==== Texte extrait ====

Lorsque les experts en art n’arrivent pas à déterminer si un tableau de maître est authentique ou pas, ils peuvent désormais faire appel à une intelligence artificielle pour les aider. Cette démarche est révélatrice de la place que commence à prendre l’IA au sein de la société.
Si les experts en art ont généralement l’habitude d’étudier des tableaux en vue de les authentifier ou non, il leur arrive de ne pas parvenir à avoir un avis tranché sur la question. Entre des articles « copieurs » dont le talent parvient à égaler celui d’un peintre reconnu ou des tableaux qui peuvent parfois être trop abîmés pour en déterminer précisément la provenance, les personnes en charge de ces analyses n’ont pas toujours la tâche facile.
Pourtant, les enjeux sont souvent de taille, et on ne parle pas uniquement d’histoire de l’art. Un tableau d’un peintre célèbre a forcément plus de valeur que celui d’un artiste anonyme, et se tromper peut avoir des conséquences financières pour les collectionneurs.

==== Informations ====

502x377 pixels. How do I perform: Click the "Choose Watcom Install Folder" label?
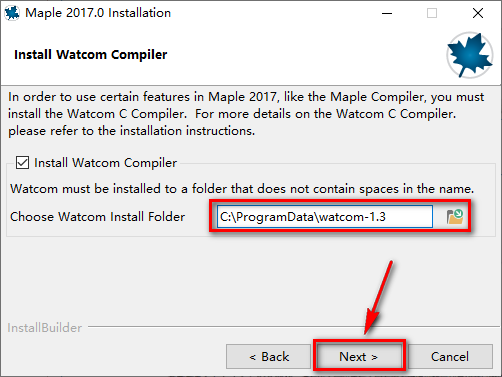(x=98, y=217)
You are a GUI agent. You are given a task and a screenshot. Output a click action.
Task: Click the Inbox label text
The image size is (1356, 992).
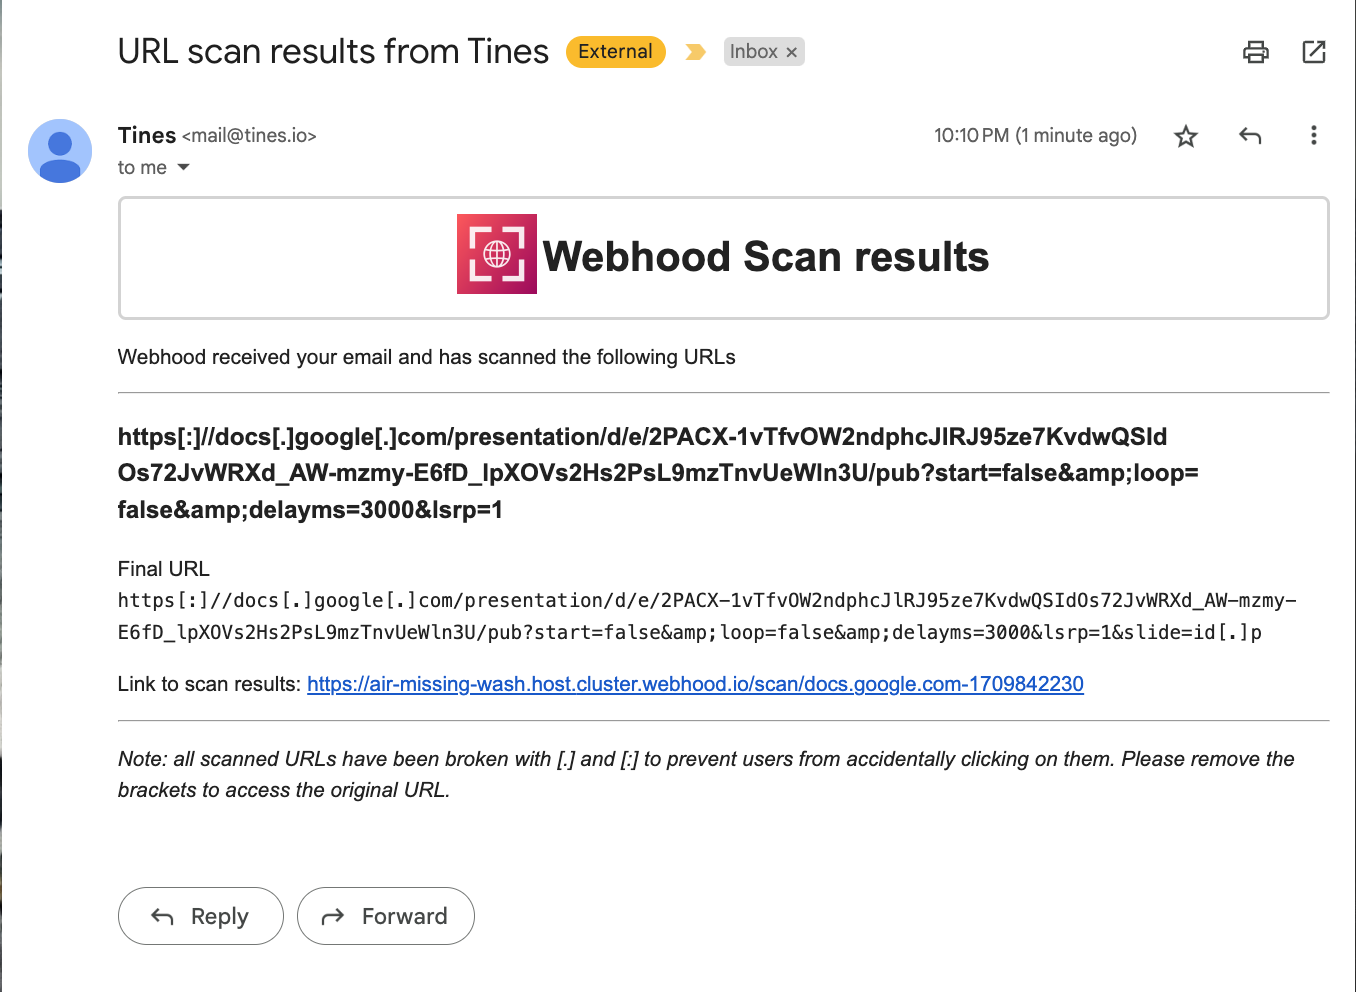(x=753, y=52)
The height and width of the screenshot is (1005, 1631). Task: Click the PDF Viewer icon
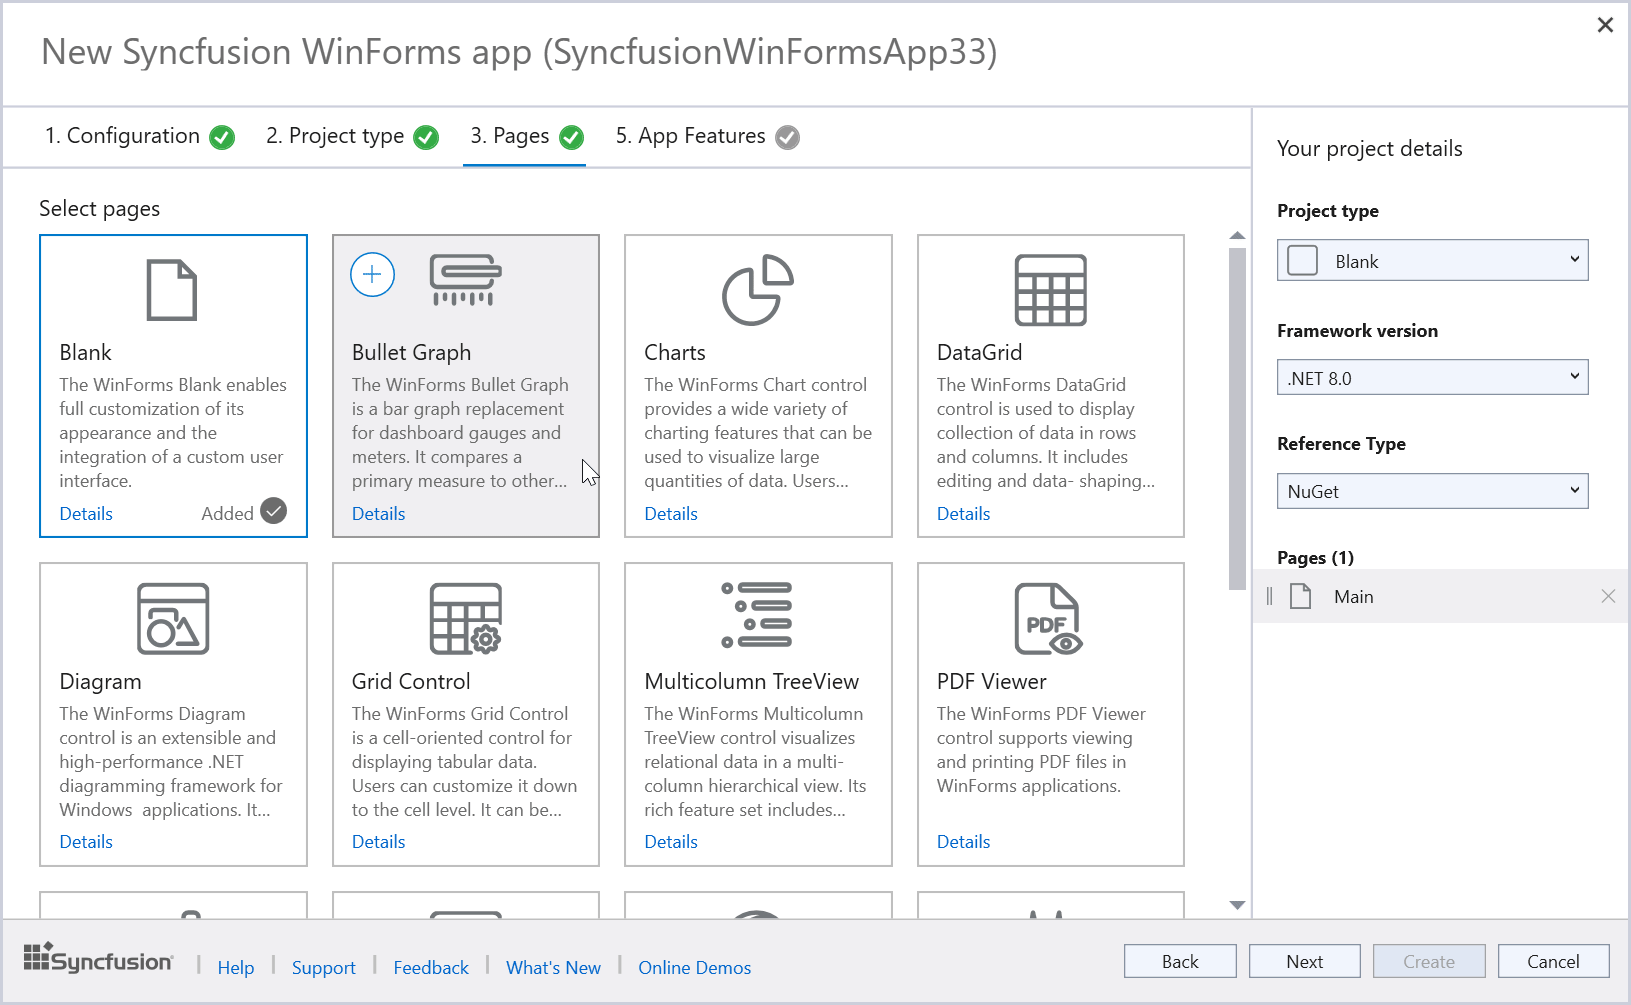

====

• _À faire_:
1. Dites si chacune des affirmations suivantes concorde avec le texte sur l'authentification des tableaux par l'IA. Répondez par oui ou par non, puis citez mot pour mot le passage qui tranche.
(a) Les experts en art parviennent toujours à avoir un avis tranché sur l'authenticité d'un tableau.
(b) Certains tableaux peuvent être trop abîmés pour qu'on en détermine précisément la provenance.
(c) Une erreur d'authentification peut avoir des conséquences financières pour les collectionneurs.
2. Reproduisez à l'identique, dans le texte sur l'authentification des tableaux par l'IA, tout ce qui va de « Si les experts » jusqu'à « la tâche facile. ».
3. Poursuivez le texte sur l'authentification des tableaux par l'IA à partir de sa dernière phrase.

• _Réponses à l'exercice_:
1.
(a) Non : « il leur arrive de ne pas parvenir à avoir un avis tranché sur la question ».
(b) Oui : « des tableaux qui peuvent parfois être trop abîmés pour en déterminer précisément la provenance ».
(c) Oui : « se tromper peut avoir des conséquences financières pour les collectionneurs ».

2.
Si les experts en art ont généralement l’habitude d’étudier des tableaux en vue de les authentifier ou non, il leur arrive de ne pas parvenir à avoir un avis tranché sur la question. Entre des articles « copieurs » dont le talent parvient à égaler celui d’un peintre reconnu ou des tableaux qui peuvent parfois être trop abîmés pour en déterminer précisément la provenance, les personnes en charge de ces analyses n’ont pas toujours la tâche facile.

3.
Une intelligence artificielle à la rescousse d’un collectionneur d’art
Pour illustrer cette problématique, on peut évoquer l’histoire d’un tableau détenu par un collectionneur privé suisse. Celui-ci est persuadé qu’il s’agit d’un tableau peint par Auguste Renoir : le style est proche de celui du maître et la jeune femme peinte ressemble à Gabrielle, l’un de ses principaux modèles. Cependant, l’intuition d’un collectionneur ne suffit pas à authentifier un artiste : il a donc dû faire appel à des experts pour déterminer si son tableau était bien un vrai Renoir.
Le problème, c’est que les experts en question n’ont pas réussi à se mettre d’accord. Pour tenter de trancher, ils ont alors décidé d’utiliser Art Recognition, une intelligence artificielle dont l’authentification des œuvres d’art est la spécialité. Développée en Suisse, elle a déjà été utilisée pour authentifier plus de 400 œuvres.
« Notre base de données interne est constituée de millions d’images d’entraînement d’œuvres d’art authentiques vérifiées, allant des maîtres anciens aux œuvres contemporaines », explique le site de l’entreprise. « Pour chaque artiste, nous compilons un ensemble de données d’entraînement contenant des images de haute qualité de toutes les œuvres d’art connues comme étant authentiques par cet artiste. Nous recueillons également des images de faux et d’œuvres d’art produites par ses élèves ou disciples. »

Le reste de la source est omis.